Si le verbe est le même, le sens ne l'est pas, la petite particule change tout ! En effet, le verbe "abandonner" est synonyme d'un arrêt, parfois d'une fuite, d'un découragement, d'un épuisement quand nous avons atteint nos limites. Cela peut être physiquement, émotionnellement et spirituellement.

Nous pouvons abandonner la partie car elle est perdue d'avance, lorsque c'est un jeu de société, l'impact n'est pas important. Mais dans la vie, les conséquences ne sont pas toujours les mêmes.

L'expression "j'abandonne" signifie "jeter l'éponge". Cela peut être dû à notre incapacité technique, par exemple, nous n'arrivons pas à comprendre l'algèbre. Après des cours de mathématiques, des heures à relire l'énoncé, nous abandonnons cette logique mathématique, notre cerveau ne semble pas intégrer la gymnastique des chiffres et exposants. Nous sommes à la limite de nos possibilités intellectuelles à moins que nous n'ayons pas rencontré le passionné pour nous expliquer la théorie.

La mère face à un ado têtu et borné finira par abandonner l'idée de lui faire ranger sa chambre. Elle trouvera d'autres stratagèmes pour lui faire entendre raison puis, de guerre lasse, seule face à ce caractère en mutation, parfois le manque d'autorité, elle signera l'arrêt, décrétant qu'elle a autre chose à faire que de se battre continuellement avec lui.

Peut-être que parfois c'est la solution ; s'arrêter pour se poser les bonnes questions. En effet l'abandon s'il n'est pas suivi d'introspection équivaut à la capitulation. Souvent face à un parent dans un contrôle absolu, soit l'enfant se révolte, se bat, soit il capitule et devient un "gentil" se pliant aux exigences de l'adulte, souhaitant être aimé par-dessus tout.

Abandonner, c'est la cessation d'un comportement, par exemple, un arrêt de consommation de cigarette. Nous abandonnons cette habitude toxique qui nous détruit à petit feu. Si l'action est positive sur notre santé et celle des autres, le comportement impulsif ne sera guéri que si la personne comprend, non seulement que les produits sont addictifs mais pourquoi elle a commencé à fumer et ce que cela lui procure. Si l'addiction est remplacée par un excès de sucre, l'abandon est illusoire, il est simplement physique mais ne va pas plus loin.
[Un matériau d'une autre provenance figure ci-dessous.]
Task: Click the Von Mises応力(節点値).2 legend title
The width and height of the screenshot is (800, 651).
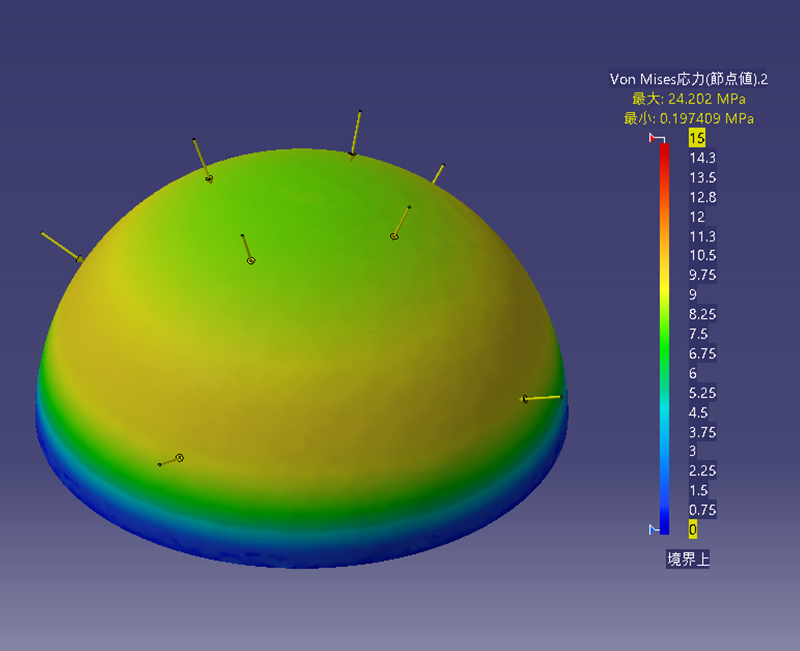Action: click(688, 79)
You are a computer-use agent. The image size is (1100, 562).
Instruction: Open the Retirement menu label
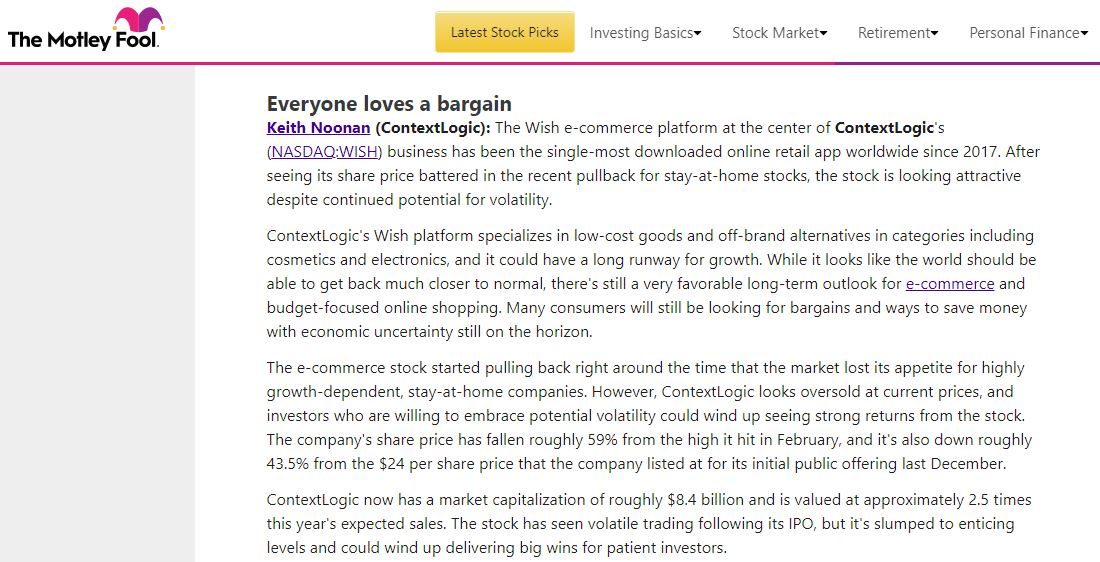click(x=894, y=33)
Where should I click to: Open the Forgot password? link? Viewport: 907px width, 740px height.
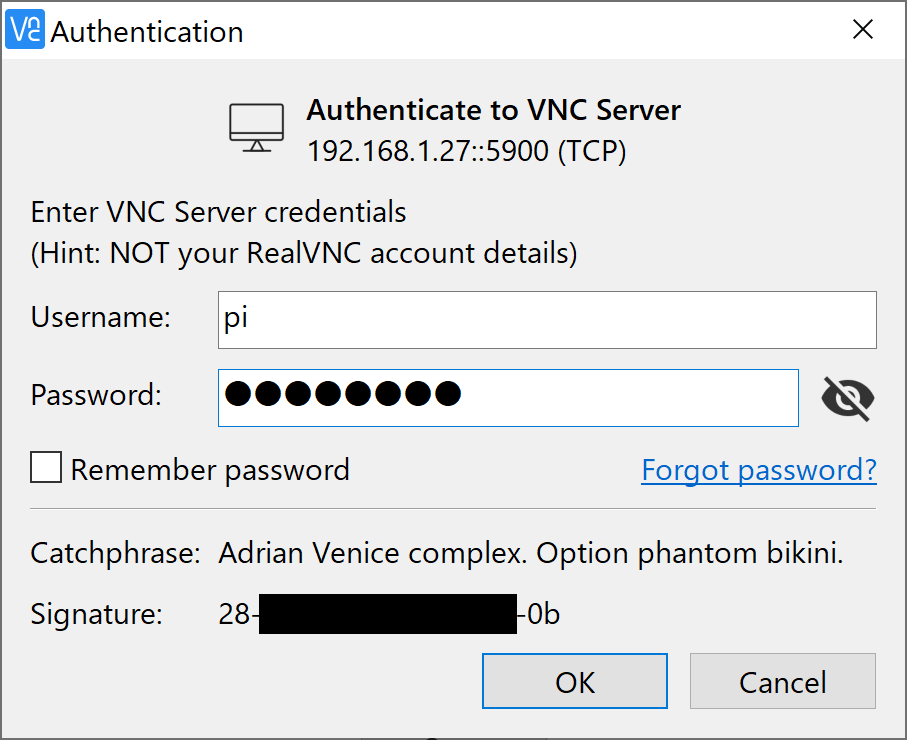[x=759, y=469]
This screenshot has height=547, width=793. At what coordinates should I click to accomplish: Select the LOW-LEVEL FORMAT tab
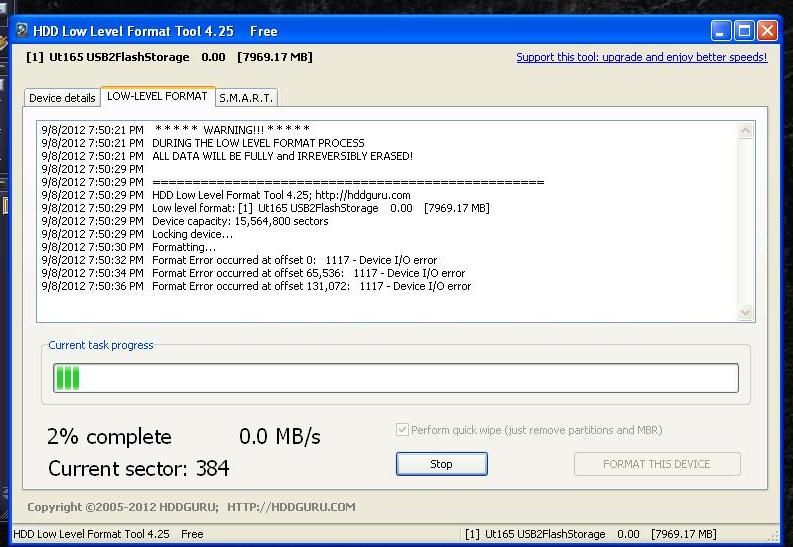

S'abandonner, n'a rien à voir. Il peut être compris intellectuellement, dans une croyance de lâcher-prise. Le vrai lâcher-prise, c'est une acceptation profonde, emprunt d'humilité, d'honnêteté envers soi, l'autre et la situation. C'est voir notre limite dans le moment présent à vouloir contrôler les choses, les émotions, les autres. La sécurité illusoire s'écroule pour revenir intérieurement à une justesse qui est bien en delà du mental. 
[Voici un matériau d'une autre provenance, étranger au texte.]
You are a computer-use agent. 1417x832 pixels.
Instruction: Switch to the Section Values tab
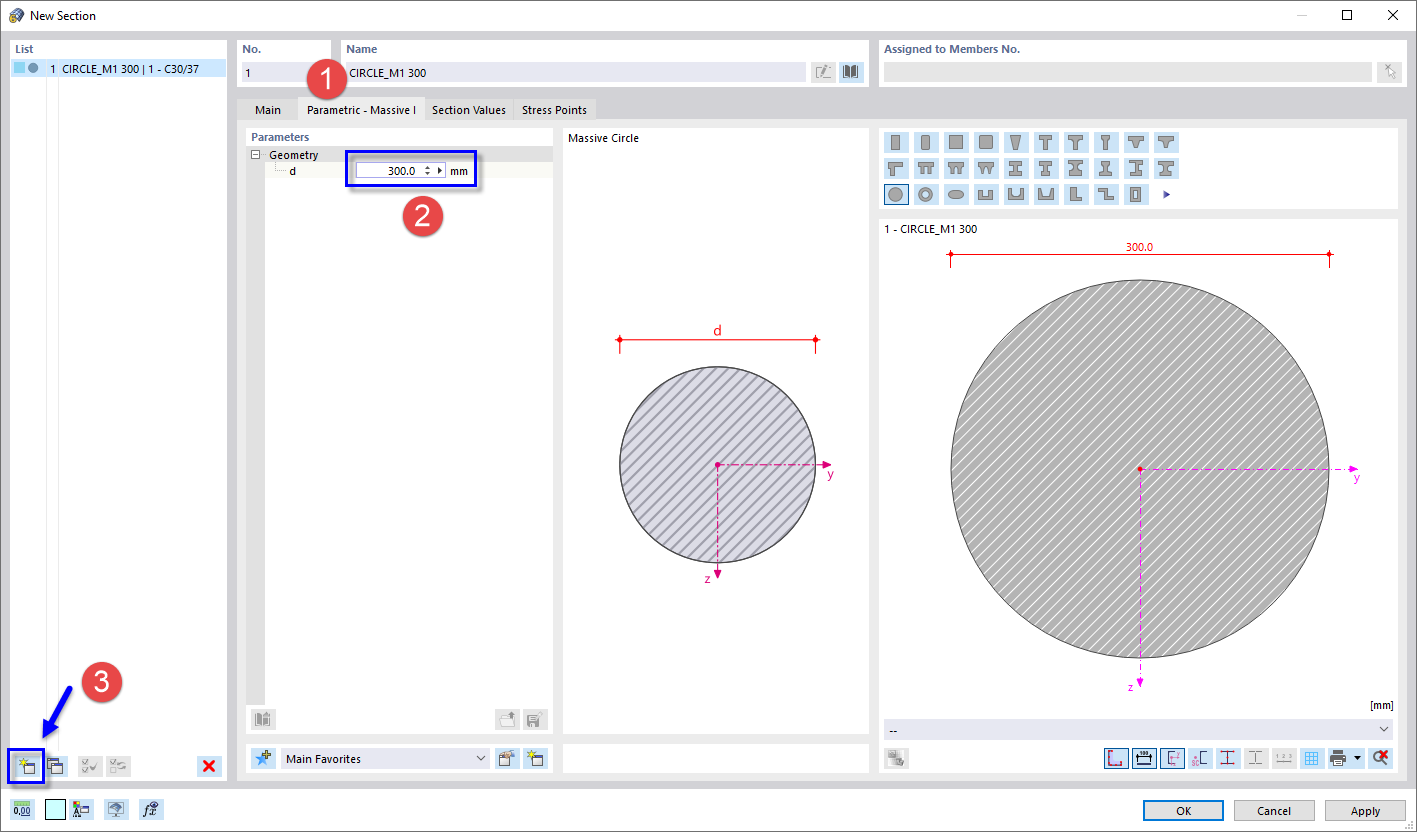[x=468, y=110]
Ainsi peu d'êtres s'abandonnent réellement intérieurement à cette acceptation, à ce changement. Car pour vivre cet abandon, il est nécessaire de s'ouvrir pleinement à cette vibration qui vit en nous et nous traverse. C'est un acte d'Amour entre soi et soi, c'est faire silence et vivre dans un changement de vision. Si le mental vient entraver ce lâcher-prise, alors la liberté sera faussée. C'est extrêmement subtil.
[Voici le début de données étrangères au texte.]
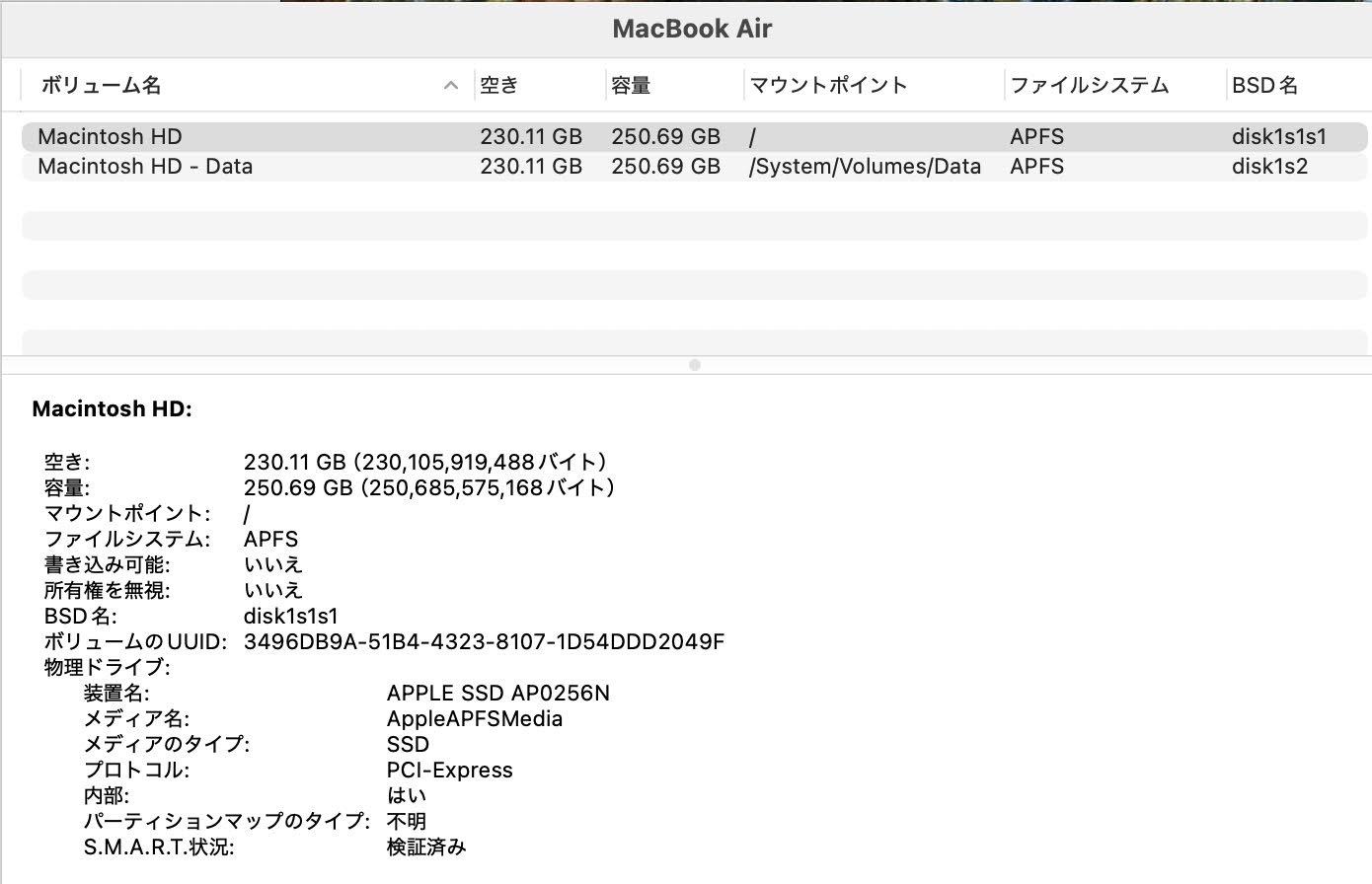Click the MacBook Air window title

(692, 29)
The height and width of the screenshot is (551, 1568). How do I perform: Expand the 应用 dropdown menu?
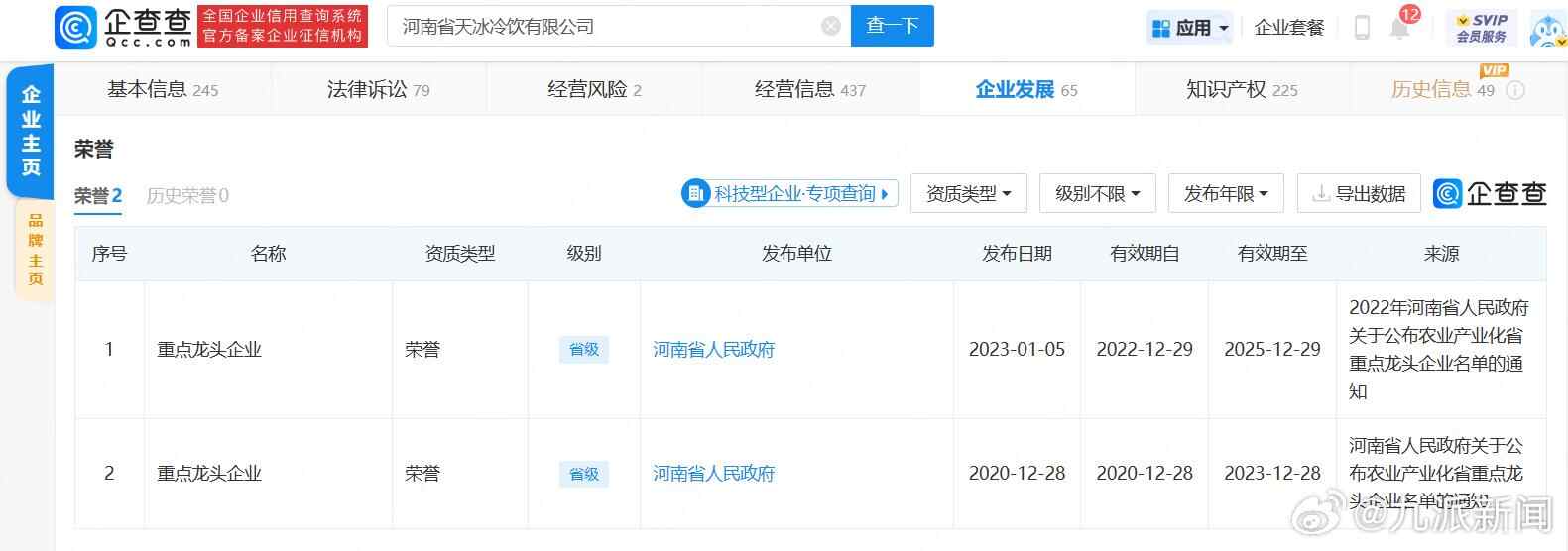pyautogui.click(x=1190, y=28)
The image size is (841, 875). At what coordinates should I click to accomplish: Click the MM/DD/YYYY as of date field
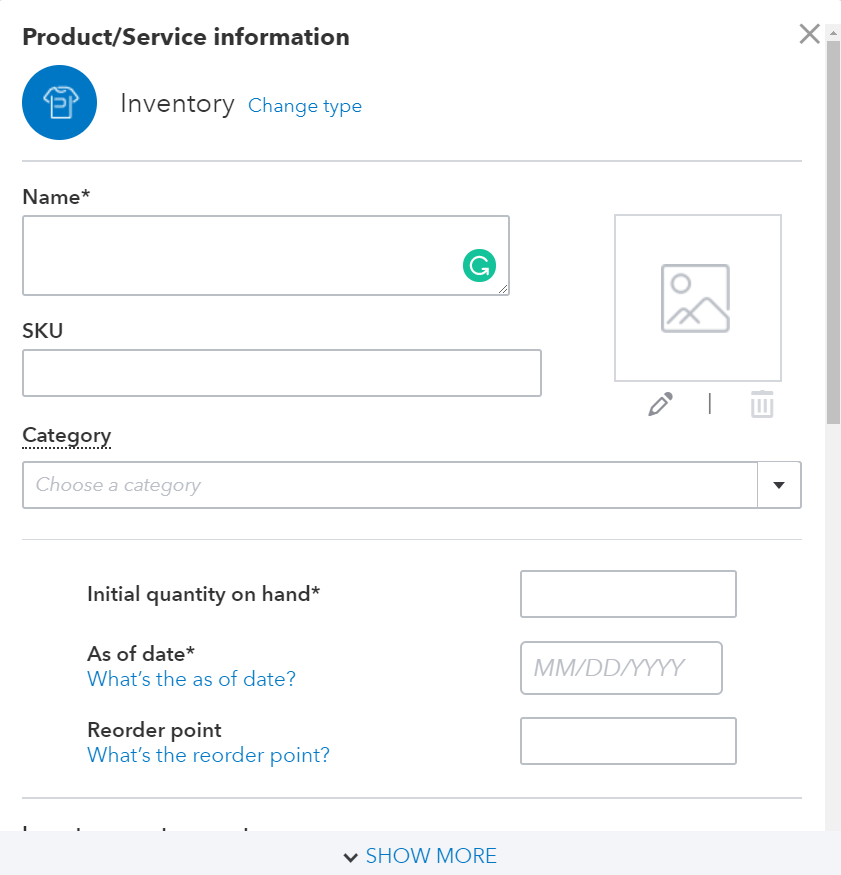click(621, 667)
Nous comprenons ainsi la différence entre abandonner et s'abandonner. Soit nous le vivons dans le physique, dans une compréhension, dans une émotion ou réaction, soit nous le vivons spirituellement. Arriver à ce point d'équilibre qui ouvre la porte à autre chose qu'à nous même et ce que nous connaissons, est un travail en profondeur. S'il dépend de nous dans le travail, le vivre est un passage entre le petit "soi" et le grand "soi". C’est une petite mort en quelque sorte.

Finalement, c’est s'abandonner à la Vie, celle qui vit en Nous et non cette illusion du monde extérieur. Le mental ne peut plus lutter, il n'a plus d'arguments. C'est un travail pour vivre cet abandon-confiance. Les enfants l'ont naturellement et certains adultes aussi. Mais cela est tellement simple, que face à des êtres qui ont tout compris, qui contrôlent tout, le doute nous éloigne de cette vérité.

S'abandonner est un acte de foi qui ne s'apprend pas dans les livres, c'est revenir à son "origine" intérieure, loin d'un esprit qui cherche à savoir et un mental qui veut comprendre. Ce n'est pas aimer mais être Amour.

Vivre en Meta, c’est revenir à cet équilibre intérieur, à cette vibration subtile qu’est l’essence de la Vie.